Written problem: Format every line of the material below as a JSON array of strings, one string per line, and leave out any blank lines.

Task inputs:

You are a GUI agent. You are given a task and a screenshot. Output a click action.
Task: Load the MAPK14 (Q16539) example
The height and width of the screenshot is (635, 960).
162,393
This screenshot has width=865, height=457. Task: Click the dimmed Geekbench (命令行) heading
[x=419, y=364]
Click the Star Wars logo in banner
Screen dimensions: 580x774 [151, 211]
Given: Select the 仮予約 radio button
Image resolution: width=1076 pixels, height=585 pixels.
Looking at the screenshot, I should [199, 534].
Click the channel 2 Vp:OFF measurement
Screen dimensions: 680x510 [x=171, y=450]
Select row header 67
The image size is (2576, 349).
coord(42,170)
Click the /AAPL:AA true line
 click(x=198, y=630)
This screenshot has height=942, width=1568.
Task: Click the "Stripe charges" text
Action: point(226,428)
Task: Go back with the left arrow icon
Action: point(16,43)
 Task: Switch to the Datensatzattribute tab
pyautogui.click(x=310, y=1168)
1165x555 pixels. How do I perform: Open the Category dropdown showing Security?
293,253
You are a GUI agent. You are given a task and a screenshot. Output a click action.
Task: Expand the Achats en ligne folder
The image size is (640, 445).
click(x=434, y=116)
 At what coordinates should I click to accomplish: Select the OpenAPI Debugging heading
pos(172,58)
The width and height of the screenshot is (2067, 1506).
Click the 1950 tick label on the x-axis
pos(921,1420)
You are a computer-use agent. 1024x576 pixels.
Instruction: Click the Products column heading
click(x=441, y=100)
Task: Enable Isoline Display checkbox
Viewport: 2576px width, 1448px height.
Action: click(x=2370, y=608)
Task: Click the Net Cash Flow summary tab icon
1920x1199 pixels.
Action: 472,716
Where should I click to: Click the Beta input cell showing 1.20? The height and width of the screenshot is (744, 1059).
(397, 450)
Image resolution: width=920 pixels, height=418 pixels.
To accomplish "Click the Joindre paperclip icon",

Output for this exercise:
[
  "You are a GUI agent. You are given a task and a screenshot. Output a click action.",
  "Task: Load the MAPK14 (Q16539) example",
  "The height and width of the screenshot is (635, 960).",
  "162,393",
  "This screenshot has width=865, height=457. Task: Click the dimmed Geekbench (命令行) heading",
  "[x=419, y=364]",
  "Click the Star Wars logo in banner",
  "Screen dimensions: 580x774 [151, 211]",
  "Given: Select the 仮予約 radio button",
  "Image resolution: width=1076 pixels, height=585 pixels.",
  "Looking at the screenshot, I should [199, 534].",
  "Click the channel 2 Vp:OFF measurement",
  "Screen dimensions: 680x510 [x=171, y=450]",
  "Select row header 67",
  "The image size is (2576, 349).",
  "coord(42,170)",
  "Click the /AAPL:AA true line",
  " click(x=198, y=630)",
  "This screenshot has height=942, width=1568.",
  "Task: Click the \"Stripe charges\" text",
  "Action: point(226,428)",
  "Task: Go back with the left arrow icon",
  "Action: point(16,43)",
  " Task: Switch to the Datensatzattribute tab",
  "pyautogui.click(x=310, y=1168)",
  "1165x555 pixels. How do I perform: Open the Category dropdown showing Security?",
  "293,253",
  "You are a GUI agent. You are given a task and a screenshot. Output a click action.",
  "Task: Expand the Achats en ligne folder",
  "The image size is (640, 445).",
  "click(x=434, y=116)",
  " At what coordinates should I click to accomplish: Select the OpenAPI Debugging heading",
  "pos(172,58)",
  "The width and height of the screenshot is (2067, 1506).",
  "Click the 1950 tick label on the x-axis",
  "pos(921,1420)",
  "You are a computer-use agent. 1024x576 pixels.",
  "Instruction: Click the Products column heading",
  "click(x=441, y=100)",
  "Task: Enable Isoline Display checkbox",
  "Viewport: 2576px width, 1448px height.",
  "Action: click(x=2370, y=608)",
  "Task: Click the Net Cash Flow summary tab icon",
  "1920x1199 pixels.",
  "Action: 472,716",
  "Where should I click to: Click the Beta input cell showing 1.20? The height and width of the screenshot is (744, 1059).",
  "(397, 450)",
  "Image resolution: width=920 pixels, height=418 pixels.",
  "To accomplish \"Click the Joindre paperclip icon\","
]